Table 4 shows the main results of the studies included in the review. Among the selected studies, only two performed NM on the upper limbs (46, 47) and the rest on the lower limbs (39, 41–45, 49).

The NM treatment induced changes in biomarkers at both central and peripheral levels when applied at least 10 days after the neuropathic pain induction protocol. Thus, in the CCI injury model, there was a decrease in Neural Growth Factor (NGF), Glial Fibrillary Acidic Protein (GFAP), substance P and Transient Receptor Potential Vanilloid 1 (TRPV1) and an increase of μ-opioid receptor (MOR) in dorsal root ganglion (39, 41, 45) after NM. In contrast, in the peripheral nerve, an increase of NGF and Myelin Protein Zero (MPZ) (43) and a decrease of Tumor Necrosis Factor Alpha (TNFα) and Interleukin 1 beta (IL-1β) (39) were shown. Others opioid receptors, DOR and KOR did not suffer changes in the dorsal root ganglion (45). Significant changes were found in the spinal cord, where there was a decrease in NGF levels (41) and periaqueductal grey and thalamus, showing an increase in opioid receptors DOR and KOR (42) and a decrease of Brain-derived neurotrophic factor (BNDF), GFAP and markers of Microglial Cell OX-42 (OX-42) levels (44). On the contrary, when the NM was applied only 3 days after the neuropathy induction, it did not change the peripheral nerve’s NGF and BDNF (47).
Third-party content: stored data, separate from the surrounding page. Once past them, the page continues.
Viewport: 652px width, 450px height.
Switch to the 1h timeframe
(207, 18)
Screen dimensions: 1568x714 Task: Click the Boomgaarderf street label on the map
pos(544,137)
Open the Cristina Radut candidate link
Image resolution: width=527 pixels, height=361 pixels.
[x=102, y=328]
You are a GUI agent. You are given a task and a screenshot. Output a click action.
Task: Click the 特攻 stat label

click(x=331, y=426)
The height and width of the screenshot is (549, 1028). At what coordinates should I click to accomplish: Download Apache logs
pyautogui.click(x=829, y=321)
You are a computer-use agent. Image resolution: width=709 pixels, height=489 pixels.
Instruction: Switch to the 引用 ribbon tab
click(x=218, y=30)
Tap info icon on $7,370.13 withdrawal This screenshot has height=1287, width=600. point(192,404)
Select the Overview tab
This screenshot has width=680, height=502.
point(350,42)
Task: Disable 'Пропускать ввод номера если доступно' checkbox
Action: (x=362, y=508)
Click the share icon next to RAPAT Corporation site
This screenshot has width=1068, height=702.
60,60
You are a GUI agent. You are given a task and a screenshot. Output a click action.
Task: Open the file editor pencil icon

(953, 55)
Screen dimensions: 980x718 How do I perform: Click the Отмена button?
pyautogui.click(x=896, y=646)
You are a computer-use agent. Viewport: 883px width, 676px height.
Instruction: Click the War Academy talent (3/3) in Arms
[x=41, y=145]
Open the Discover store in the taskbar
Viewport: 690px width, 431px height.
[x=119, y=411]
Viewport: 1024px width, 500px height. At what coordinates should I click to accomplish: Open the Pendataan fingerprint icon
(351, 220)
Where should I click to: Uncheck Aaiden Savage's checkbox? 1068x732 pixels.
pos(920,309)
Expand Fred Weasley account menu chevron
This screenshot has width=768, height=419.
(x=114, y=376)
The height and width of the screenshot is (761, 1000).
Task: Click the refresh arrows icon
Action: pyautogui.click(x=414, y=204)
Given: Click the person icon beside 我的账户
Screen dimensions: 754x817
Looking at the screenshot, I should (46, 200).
The same pattern was observed regarding pain-behavioral outcomes: both mechanical and thermal hyperalgesia and allodynia decreased when the nerve mobilisation was applied at least 10 days after the neuropathy induction (39, 41), but no differences with the control group were found in mechanical allodynia in the study of Marcioli et al. (46), where the mobilisation protocol started only 3 days after surgery.

The fibre diameter, axon diameter and myelin sheath diameter of the injured nerves were studied by Marcioli et al. (46), who did not find changes using the nerve mobilisation protocol applied 3 days after surgery, while da Silva et al. (43) found an increase in axon, sheath and myelin diameters when the NM protocol was applied 14 days after the CCI was performed.